**WHAT THIS TASK INVOLVES**
Every entry must appear in the answer exactly as written.

-- SOURCE MATERIAL follows --

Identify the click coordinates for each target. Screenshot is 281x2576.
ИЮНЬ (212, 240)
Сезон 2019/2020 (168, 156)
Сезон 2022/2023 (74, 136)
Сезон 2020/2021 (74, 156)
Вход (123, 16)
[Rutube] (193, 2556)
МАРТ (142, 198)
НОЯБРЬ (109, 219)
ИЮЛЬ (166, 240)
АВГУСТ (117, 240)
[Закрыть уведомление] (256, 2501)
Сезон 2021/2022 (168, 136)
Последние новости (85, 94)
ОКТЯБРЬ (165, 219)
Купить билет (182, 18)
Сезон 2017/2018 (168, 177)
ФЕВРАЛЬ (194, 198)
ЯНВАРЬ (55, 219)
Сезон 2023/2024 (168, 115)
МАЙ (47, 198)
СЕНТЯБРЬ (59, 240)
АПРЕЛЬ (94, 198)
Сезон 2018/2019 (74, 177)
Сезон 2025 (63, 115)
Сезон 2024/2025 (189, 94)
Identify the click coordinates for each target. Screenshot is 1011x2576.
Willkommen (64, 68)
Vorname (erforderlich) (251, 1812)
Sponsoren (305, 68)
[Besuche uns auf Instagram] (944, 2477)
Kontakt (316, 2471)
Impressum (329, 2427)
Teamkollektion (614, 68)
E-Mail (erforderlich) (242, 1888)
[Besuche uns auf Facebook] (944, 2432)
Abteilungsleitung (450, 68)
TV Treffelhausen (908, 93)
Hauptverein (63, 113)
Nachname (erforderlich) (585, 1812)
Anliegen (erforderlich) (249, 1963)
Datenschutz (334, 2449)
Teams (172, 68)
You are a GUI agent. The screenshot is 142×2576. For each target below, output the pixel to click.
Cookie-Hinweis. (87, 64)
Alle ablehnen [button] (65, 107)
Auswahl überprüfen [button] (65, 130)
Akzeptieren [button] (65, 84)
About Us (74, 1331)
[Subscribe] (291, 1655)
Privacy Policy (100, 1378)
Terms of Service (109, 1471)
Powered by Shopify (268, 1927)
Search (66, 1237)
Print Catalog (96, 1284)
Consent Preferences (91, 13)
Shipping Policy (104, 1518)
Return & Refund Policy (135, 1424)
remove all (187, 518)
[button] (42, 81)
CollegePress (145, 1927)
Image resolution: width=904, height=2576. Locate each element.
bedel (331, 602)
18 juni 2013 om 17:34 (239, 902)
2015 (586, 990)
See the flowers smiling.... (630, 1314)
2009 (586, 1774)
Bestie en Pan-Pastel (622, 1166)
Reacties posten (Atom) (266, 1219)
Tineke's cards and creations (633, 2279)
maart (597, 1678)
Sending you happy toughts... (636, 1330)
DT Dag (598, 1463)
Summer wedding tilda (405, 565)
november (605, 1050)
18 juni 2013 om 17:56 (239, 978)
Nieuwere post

-- SOURCE MATERIAL concluded --

**OUTPUT OF THE TASK**
Identify the click coordinates for each target. Screenshot is 281x2576.
ИЮНЬ (212, 240)
Сезон 2019/2020 (168, 156)
Сезон 2022/2023 (74, 136)
Сезон 2020/2021 (74, 156)
Вход (123, 16)
[Rutube] (193, 2556)
МАРТ (142, 198)
НОЯБРЬ (109, 219)
ИЮЛЬ (166, 240)
АВГУСТ (117, 240)
[Закрыть уведомление] (256, 2501)
Сезон 2021/2022 (168, 136)
Последние новости (85, 94)
ОКТЯБРЬ (165, 219)
Купить билет (182, 18)
Сезон 2017/2018 (168, 177)
ФЕВРАЛЬ (194, 198)
ЯНВАРЬ (55, 219)
Сезон 2023/2024 (168, 115)
МАЙ (47, 198)
СЕНТЯБРЬ (59, 240)
АПРЕЛЬ (94, 198)
Сезон 2018/2019 (74, 177)
Сезон 2025 (63, 115)
Сезон 2024/2025 (189, 94)
Identify the click coordinates for each target. Screenshot is 1011x2576.
Willkommen (64, 68)
Vorname (erforderlich) (251, 1812)
Sponsoren (305, 68)
[Besuche uns auf Instagram] (944, 2477)
Kontakt (316, 2471)
Impressum (329, 2427)
Teamkollektion (614, 68)
E-Mail (erforderlich) (242, 1888)
[Besuche uns auf Facebook] (944, 2432)
Abteilungsleitung (450, 68)
TV Treffelhausen (908, 93)
Hauptverein (63, 113)
Nachname (erforderlich) (585, 1812)
Anliegen (erforderlich) (249, 1963)
Datenschutz (334, 2449)
Teams (172, 68)
You are a GUI agent. The screenshot is 142×2576. For each target below, output the pixel to click.
Cookie-Hinweis. (87, 64)
Alle ablehnen [button] (65, 107)
Auswahl überprüfen [button] (65, 130)
Akzeptieren [button] (65, 84)
About Us (74, 1331)
[Subscribe] (291, 1655)
Privacy Policy (100, 1378)
Terms of Service (109, 1471)
Powered by Shopify (268, 1927)
Search (66, 1237)
Print Catalog (96, 1284)
Consent Preferences (91, 13)
Shipping Policy (104, 1518)
Return & Refund Policy (135, 1424)
remove all (187, 518)
[button] (42, 81)
CollegePress (145, 1927)
Image resolution: width=904, height=2576. Locate each element.
bedel (331, 602)
18 juni 2013 om 17:34 (239, 902)
2015 (586, 990)
See the flowers smiling.... (630, 1314)
2009 (586, 1774)
Bestie en Pan-Pastel (622, 1166)
Reacties posten (Atom) (266, 1219)
Tineke's cards and creations (633, 2279)
maart (597, 1678)
Sending you happy toughts... (636, 1330)
DT Dag (598, 1463)
Summer wedding tilda (405, 565)
november (605, 1050)
18 juni 2013 om 17:56 (239, 978)
Nieuwere post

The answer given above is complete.